Ele adora fazer travessuras, como esconder
brinquedos, soltar animais nos currais, derramar sal nas cozinhas, fazer
tranças nas crinas dos cavalos. Não atravessa córregos e nem riachos. Tem
poderes mágicos como o de aparecer e desaparecer onde quiser.
-Transforma-se também numa
ave chamada “matita perê”, ou “sem-fim”, como é conhecido no Nordeste, cujo canto
melancólico ecoa em todas as direções, não permitindo a localização. Se estiver
ainda dentro de um redemoinho, num rosário de mato bento ou uma peneira, pode
ser capturado e, caso consiga pegar sua carapuça, pode realizar um desejo. Se
alguém for perseguido por ele, deve jogar em seu caminho, cordas ou barbantes
com nós, para que ele os desate, dando tempo da pessoa fugir.

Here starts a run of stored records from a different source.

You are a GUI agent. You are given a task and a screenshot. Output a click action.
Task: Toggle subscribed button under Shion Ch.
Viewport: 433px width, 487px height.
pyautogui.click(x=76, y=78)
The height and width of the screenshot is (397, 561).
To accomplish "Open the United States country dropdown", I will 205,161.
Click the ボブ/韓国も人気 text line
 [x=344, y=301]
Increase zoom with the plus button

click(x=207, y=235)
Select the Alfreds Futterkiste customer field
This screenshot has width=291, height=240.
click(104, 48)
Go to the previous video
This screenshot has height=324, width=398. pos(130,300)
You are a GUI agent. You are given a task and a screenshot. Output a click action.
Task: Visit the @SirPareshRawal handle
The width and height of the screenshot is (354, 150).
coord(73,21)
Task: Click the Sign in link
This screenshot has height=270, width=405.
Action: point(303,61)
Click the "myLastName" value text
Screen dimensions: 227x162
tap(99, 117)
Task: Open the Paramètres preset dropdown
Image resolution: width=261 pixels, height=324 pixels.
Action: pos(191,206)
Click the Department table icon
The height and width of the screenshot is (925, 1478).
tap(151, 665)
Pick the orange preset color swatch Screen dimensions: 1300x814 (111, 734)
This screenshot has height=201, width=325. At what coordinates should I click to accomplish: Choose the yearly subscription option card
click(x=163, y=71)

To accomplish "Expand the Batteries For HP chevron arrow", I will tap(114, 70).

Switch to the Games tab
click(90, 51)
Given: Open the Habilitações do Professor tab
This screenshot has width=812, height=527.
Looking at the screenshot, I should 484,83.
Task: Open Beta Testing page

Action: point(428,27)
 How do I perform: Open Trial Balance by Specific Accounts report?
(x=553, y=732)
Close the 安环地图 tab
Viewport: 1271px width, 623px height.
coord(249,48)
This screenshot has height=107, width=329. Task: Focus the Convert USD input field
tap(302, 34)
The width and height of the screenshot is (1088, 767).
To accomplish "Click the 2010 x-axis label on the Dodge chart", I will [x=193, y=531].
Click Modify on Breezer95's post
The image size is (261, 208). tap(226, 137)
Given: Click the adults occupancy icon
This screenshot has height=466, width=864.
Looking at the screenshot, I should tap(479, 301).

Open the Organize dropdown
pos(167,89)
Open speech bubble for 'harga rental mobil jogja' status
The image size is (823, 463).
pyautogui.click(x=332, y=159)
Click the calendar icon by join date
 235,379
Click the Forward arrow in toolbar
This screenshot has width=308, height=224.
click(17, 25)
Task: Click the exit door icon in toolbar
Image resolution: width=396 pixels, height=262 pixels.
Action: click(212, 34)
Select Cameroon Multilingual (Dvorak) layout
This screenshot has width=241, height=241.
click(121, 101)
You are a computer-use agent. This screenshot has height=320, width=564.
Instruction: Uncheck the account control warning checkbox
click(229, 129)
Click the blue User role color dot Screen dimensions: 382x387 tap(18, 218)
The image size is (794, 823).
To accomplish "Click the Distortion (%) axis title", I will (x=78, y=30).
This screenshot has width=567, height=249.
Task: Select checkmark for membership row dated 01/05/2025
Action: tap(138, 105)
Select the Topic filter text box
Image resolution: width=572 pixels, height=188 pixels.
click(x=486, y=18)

- E para terminar, digo que
essa lenda é do século Dezoito, e durante a escravidão, as amas-secas e os
caboclos assustavam as crianças com as travessuras desse moleque. Seu nome é de
origem Tupi-Guarani. É considerado um brincalhão, enquanto que em outros
lugares é visto como uma pessoa má.
Com o final do relato do
velho Tonella, olhei para aquele arco que ainda estava envolto por uma fumaça e
enxerguei o meu pai Vico, chamar de lá dentro o meu avô, que o pegou pelo braço
e foram embora pelo túnel do tempo. O Saci correu e passou na frente dos dois
para pegar o cachimbo que tinha ficado no bolso do Tonella, e sumiu de repente.
Nesse momento, escutei a
campainha tocar, notei pela janela que meu filho Alexandre, a nora Edilaine e o
netinho Augusto, mais minha filha Erika e o marido Guará e o meu primeiro neto,
o Lucas, vieram tomar o café matinal com os avós do costumeiro domingo.
Antes que se assentassem no
tapete, olhei para o canto da sala e percebi que a cadeira onde o Tonella
estava, agonizava em um vaivém. Tomei o assento rapidamente e comecei a narrar
uma história, esperando que ainda eu possa viver mais um tempo para continuar
balançando a velha cadeira e que não tenha que vir do passado para falar das
coisas presentes que ainda posso contar.